Sedang Trending 1 bulan yang lalu

Nilai tukar rupiah merosot hingga menembus level psikologis baru Rp17.403 per dolar Amerika Serikat (AS) dalam perdagangan pasar spot pada Selasa (5/5/2026) pagi. Depresiasi tajam ini terjadi seiring meningkatnya kekhawatiran pelaku pasar global terhadap eskalasi konflik bersenjata yang terus meluas di kawasan Timur Tengah.

Berdasarkan data Refinitiv pukul 09.07 WIB, mata uang Garuda tercatat melemah 0,22 persen dari posisi pembukaan di level Rp17.380 per dolar AS. Pergerakan tersebut secara resmi mencetak rekor nilai terlemah rupiah secara intraday sepanjang sejarah, melampaui rekor penutupan hari sebelumnya.

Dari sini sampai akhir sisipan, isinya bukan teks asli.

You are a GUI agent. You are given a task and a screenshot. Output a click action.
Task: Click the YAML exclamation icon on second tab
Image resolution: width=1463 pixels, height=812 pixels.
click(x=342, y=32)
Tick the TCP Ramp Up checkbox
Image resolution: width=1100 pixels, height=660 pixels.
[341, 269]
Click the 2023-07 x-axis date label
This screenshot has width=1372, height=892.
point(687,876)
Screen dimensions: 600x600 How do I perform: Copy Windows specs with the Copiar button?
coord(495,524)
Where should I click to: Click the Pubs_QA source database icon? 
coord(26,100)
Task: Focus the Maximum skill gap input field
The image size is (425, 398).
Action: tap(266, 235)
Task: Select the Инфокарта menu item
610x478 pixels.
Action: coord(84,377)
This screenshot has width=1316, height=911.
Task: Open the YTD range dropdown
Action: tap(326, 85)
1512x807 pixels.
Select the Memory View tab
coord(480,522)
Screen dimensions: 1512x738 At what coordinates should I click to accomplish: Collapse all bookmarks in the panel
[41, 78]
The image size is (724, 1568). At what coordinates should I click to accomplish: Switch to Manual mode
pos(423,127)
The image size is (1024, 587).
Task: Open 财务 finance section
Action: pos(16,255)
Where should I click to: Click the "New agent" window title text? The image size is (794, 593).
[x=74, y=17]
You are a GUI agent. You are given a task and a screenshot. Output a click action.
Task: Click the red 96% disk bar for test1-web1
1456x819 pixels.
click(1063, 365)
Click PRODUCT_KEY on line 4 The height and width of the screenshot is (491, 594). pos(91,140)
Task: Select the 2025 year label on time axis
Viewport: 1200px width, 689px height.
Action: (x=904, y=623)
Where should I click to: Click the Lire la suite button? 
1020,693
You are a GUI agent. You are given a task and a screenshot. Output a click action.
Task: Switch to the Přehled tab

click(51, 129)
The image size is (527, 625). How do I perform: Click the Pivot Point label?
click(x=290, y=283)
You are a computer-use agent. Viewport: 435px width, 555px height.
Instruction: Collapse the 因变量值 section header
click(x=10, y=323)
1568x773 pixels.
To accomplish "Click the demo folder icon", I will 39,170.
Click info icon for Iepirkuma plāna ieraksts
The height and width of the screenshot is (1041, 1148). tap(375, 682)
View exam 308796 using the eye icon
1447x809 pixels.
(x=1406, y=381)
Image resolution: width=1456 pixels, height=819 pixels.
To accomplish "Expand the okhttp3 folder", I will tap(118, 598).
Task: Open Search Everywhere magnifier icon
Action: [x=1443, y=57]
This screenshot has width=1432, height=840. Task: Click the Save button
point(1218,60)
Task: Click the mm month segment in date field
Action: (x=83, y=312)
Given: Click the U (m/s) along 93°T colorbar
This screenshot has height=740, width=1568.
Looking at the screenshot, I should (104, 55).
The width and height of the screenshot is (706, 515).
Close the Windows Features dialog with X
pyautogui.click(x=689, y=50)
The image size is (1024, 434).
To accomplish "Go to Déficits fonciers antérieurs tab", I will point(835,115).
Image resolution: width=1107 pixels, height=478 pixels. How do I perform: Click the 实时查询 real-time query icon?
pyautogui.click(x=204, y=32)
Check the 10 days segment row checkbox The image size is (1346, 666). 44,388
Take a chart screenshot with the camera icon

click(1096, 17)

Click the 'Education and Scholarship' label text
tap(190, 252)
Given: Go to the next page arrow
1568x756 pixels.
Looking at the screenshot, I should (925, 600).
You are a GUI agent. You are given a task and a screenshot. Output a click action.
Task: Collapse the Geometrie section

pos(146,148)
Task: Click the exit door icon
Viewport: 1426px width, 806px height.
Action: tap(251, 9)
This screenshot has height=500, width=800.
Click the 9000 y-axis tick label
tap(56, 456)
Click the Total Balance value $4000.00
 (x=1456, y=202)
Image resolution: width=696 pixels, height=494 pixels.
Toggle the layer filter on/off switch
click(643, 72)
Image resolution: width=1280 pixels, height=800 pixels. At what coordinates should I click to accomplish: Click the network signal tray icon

Kondisi ini memperpanjang tren negatif setelah pada Senin (4/5/2026), rupiah ditutup di posisi Rp17.365 per dolar AS. Lonjakan permintaan terhadap aset aman atau safe haven menjadi pemicu utama yang memperkokoh posisi dolar AS di hadapan mata uang negara-negara berkembang.

Indeks dolar AS (DXY) terpantau mengalami penguatan sebesar 0,15 persen ke posisi 98,521 pada pukul 09.00 WIB. Melansir data CNBC Indonesia, penguatan mata uang Negeri Paman Sam ini secara otomatis mempersempit ruang bagi rupiah untuk melakukan pemulihan di tengah tingginya tekanan pasar keuangan global.

Kenaikan indeks dolar AS tersebut mencerminkan sikap defensif investor yang menghindari risiko di pasar emerging market. Selama ketegangan geopolitik di Timur Tengah belum mereda, tekanan terhadap nilai tukar diperkirakan masih akan membayangi stabilitas moneter domestik.